The second marker is the possession of the Holy Spirit. Romans 8:16 says, “The Spirit Himself testifies with our spirit that we are children of God.” The Holy Spirit is not a feeling or a doctrine—it is the seal of belonging. He is the internal witness that we are His. And Romans 8:9 makes the condition clear: “If anyone does not have the Spirit of Christ, he does not belong to Him.” The Spirit isn’t merely an experience—it’s a transformation. It bears fruit. It teaches truth. It confirms identity. A person without love and without the Spirit can perform Christian duties—but they do not belong to Christ. And on that day, that lack of possession will speak louder than any profession.
Why Counterfeits Are Judged More Severely
Scripture reveals that God may actually have more mercy on the honest unbeliever than on the religious fraud. 2 Peter 2:21 says, “It would be better for them not to have known the way of righteousness, than to have known it and then to turn away…” The counterfeit doesn’t just reject the Gospel—they corrupt it. They don’t merely disbelieve—they mislead. Jesus reserved His harshest words not for prostitutes or tax collectors—but for Pharisees, who shut the kingdom in people’s faces while pretending to open it (Matthew 23:13). Misrepresentation of Christ is not just hypocrisy—it is spiritual treason. These people lead others to hell in His name, all while thinking they themselves are heading to heaven.
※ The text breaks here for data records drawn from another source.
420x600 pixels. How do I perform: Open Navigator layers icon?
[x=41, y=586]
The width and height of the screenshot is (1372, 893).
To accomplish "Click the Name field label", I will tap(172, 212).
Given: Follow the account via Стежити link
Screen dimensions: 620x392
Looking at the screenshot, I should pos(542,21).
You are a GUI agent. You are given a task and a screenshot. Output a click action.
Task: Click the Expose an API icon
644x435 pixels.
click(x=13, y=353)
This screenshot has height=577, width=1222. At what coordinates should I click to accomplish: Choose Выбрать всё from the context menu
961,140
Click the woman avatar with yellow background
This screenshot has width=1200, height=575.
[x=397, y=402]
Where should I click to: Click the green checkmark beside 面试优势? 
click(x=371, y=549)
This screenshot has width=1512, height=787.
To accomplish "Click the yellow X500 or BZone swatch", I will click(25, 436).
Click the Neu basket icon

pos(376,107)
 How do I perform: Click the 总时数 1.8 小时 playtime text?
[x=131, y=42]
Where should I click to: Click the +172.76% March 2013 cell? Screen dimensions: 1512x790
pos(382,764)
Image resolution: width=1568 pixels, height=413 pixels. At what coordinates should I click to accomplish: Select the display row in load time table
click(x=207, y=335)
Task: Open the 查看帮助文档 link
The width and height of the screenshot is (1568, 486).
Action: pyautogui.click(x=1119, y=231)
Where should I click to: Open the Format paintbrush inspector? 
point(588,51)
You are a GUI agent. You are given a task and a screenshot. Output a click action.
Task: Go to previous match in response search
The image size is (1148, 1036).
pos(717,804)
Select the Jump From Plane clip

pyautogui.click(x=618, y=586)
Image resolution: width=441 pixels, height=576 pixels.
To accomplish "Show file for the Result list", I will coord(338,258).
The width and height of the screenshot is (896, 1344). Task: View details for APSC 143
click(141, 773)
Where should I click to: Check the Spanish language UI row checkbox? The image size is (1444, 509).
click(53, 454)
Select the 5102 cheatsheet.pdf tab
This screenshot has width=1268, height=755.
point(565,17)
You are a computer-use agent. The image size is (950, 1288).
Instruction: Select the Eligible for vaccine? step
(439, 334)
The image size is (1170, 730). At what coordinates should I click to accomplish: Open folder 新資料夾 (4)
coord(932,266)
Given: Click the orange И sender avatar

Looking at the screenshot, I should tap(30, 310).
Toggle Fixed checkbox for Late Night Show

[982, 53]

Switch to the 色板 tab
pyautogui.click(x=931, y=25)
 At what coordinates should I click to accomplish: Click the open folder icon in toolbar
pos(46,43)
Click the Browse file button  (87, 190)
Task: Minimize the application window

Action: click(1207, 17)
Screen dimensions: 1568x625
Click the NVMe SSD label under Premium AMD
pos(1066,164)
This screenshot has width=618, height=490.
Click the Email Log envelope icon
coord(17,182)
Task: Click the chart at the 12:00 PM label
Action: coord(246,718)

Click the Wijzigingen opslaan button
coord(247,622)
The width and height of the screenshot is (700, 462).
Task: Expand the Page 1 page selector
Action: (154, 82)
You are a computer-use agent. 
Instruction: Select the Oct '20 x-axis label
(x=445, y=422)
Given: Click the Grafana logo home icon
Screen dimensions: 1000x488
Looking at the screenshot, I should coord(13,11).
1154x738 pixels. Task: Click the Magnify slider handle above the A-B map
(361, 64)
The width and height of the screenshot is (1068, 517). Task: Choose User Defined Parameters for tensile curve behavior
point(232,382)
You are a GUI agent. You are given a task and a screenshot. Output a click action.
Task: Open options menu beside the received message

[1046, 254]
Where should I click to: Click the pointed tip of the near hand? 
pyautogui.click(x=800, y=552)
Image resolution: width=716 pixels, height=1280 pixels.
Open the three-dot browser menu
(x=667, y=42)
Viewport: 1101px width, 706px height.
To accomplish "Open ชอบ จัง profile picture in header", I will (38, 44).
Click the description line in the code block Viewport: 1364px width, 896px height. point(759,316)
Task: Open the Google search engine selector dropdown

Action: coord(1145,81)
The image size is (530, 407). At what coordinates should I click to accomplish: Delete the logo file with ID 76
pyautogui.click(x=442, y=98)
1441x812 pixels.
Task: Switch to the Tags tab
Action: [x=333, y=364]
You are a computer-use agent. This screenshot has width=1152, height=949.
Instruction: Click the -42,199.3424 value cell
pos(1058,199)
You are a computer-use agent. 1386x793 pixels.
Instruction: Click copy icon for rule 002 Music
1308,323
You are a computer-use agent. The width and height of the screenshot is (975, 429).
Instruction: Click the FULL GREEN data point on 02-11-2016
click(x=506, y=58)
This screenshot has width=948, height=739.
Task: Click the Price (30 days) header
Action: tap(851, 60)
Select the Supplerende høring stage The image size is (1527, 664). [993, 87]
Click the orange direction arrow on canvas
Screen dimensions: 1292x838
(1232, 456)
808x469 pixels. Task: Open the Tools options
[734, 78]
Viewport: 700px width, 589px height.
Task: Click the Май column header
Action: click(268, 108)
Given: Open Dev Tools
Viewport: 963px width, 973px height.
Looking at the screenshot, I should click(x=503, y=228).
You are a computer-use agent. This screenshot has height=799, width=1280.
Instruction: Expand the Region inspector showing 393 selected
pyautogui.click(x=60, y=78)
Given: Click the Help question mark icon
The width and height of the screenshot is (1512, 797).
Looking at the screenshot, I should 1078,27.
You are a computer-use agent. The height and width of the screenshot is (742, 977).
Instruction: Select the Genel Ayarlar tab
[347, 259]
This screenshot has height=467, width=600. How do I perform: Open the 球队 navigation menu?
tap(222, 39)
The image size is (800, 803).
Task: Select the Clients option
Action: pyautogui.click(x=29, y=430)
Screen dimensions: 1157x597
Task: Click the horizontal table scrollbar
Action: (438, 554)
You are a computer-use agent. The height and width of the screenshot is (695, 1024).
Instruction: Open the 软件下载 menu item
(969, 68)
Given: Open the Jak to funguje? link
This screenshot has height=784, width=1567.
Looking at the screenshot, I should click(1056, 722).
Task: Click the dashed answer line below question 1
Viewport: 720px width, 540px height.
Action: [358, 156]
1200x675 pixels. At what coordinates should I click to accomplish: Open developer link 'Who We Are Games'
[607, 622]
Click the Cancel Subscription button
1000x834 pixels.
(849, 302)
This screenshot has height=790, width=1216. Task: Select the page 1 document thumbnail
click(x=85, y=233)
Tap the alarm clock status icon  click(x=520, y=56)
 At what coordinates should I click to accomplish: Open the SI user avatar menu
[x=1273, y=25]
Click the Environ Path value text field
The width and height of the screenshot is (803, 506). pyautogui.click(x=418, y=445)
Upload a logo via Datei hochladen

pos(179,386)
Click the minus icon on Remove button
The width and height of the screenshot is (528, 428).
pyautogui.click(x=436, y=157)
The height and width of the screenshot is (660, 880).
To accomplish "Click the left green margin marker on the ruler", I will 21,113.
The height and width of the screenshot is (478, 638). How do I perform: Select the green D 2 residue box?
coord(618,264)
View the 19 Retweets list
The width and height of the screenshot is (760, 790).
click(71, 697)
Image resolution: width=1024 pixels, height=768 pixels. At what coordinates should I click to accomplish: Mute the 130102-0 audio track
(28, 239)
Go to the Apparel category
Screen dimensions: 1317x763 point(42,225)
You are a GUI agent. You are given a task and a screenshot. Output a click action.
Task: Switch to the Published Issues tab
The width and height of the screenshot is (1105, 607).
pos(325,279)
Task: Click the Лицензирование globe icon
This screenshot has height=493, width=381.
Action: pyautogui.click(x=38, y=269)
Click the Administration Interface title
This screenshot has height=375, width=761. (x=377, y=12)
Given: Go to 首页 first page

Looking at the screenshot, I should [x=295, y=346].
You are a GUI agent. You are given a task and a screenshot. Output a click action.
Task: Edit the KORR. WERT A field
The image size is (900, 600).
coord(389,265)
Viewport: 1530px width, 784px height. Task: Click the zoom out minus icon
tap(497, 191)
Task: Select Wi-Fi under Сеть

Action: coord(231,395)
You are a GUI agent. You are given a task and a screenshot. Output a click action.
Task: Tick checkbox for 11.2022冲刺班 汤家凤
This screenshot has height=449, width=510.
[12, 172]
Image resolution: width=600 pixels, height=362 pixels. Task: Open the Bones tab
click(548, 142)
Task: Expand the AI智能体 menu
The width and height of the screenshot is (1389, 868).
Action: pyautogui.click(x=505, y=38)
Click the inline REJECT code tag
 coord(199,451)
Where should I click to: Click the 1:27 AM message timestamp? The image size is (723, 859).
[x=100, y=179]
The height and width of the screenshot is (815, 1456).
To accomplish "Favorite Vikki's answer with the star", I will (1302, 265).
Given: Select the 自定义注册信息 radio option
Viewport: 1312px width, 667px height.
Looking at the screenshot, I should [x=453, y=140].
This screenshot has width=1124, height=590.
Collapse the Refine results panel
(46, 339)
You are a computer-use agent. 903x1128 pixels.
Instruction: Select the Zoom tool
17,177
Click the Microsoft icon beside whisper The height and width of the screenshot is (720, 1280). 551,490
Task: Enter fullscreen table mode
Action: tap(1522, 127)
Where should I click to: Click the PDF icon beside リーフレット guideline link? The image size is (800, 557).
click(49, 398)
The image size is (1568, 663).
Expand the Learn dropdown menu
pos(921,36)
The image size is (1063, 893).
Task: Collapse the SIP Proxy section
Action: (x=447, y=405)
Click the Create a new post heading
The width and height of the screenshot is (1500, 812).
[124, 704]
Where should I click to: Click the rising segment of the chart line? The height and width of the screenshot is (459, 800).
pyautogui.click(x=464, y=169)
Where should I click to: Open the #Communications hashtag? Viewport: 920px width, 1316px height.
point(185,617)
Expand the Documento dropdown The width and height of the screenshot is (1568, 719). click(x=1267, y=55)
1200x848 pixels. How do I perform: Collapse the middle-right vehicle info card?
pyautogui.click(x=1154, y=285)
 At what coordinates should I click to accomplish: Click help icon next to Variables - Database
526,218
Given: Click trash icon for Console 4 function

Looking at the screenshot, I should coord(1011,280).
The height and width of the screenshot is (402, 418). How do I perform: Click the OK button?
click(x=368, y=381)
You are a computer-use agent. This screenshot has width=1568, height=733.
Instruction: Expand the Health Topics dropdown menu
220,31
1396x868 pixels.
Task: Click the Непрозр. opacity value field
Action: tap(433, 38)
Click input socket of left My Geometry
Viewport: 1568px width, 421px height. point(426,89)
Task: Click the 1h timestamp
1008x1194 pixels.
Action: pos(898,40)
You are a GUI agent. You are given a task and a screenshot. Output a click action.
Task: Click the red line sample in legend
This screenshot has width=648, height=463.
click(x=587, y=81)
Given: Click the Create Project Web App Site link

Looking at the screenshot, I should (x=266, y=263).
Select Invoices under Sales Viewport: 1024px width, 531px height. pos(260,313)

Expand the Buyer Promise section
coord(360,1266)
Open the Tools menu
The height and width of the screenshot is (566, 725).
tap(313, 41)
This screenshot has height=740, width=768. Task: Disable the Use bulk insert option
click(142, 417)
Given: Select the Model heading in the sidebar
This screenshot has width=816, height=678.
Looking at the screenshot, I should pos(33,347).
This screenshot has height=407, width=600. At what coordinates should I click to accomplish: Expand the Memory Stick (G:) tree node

The Summary: Professing Isn’t Possessing
So how many Christians will be in hell? The better question is: how many people who called themselves Christians will hear the words, “I never knew you”? You can preach, prophesy, and perform miracles—and still be unknown to Christ. You can be a spiritual celebrity on Earth, and a stranger in heaven. You can serve in ministry and never be saved. Jesus isn’t looking for actors. He’s looking for sons and daughters. The gospel is not about doing things for God—it’s about being with God. It’s about surrender, transformation, and relationship.
Conclusion: Did He Know You?
Jesus said the gate is narrow and few find it. It’s not narrow because it’s hidden. It’s narrow because so many try to enter it with pride, performance, or self-righteousness. But it only opens for the broken, the surrendered, the known. It is not enough to say “Lord.” The question that will matter most on that Day is not “Did you call Him Lord?” but “Did He know you?” Did His Spirit live in you? Did His love flow through you? Did your life reflect the grace you claimed to receive?
Because in the end, the kingdom isn’t reserved for the loudest voice or the busiest hands—but for those who were truly His.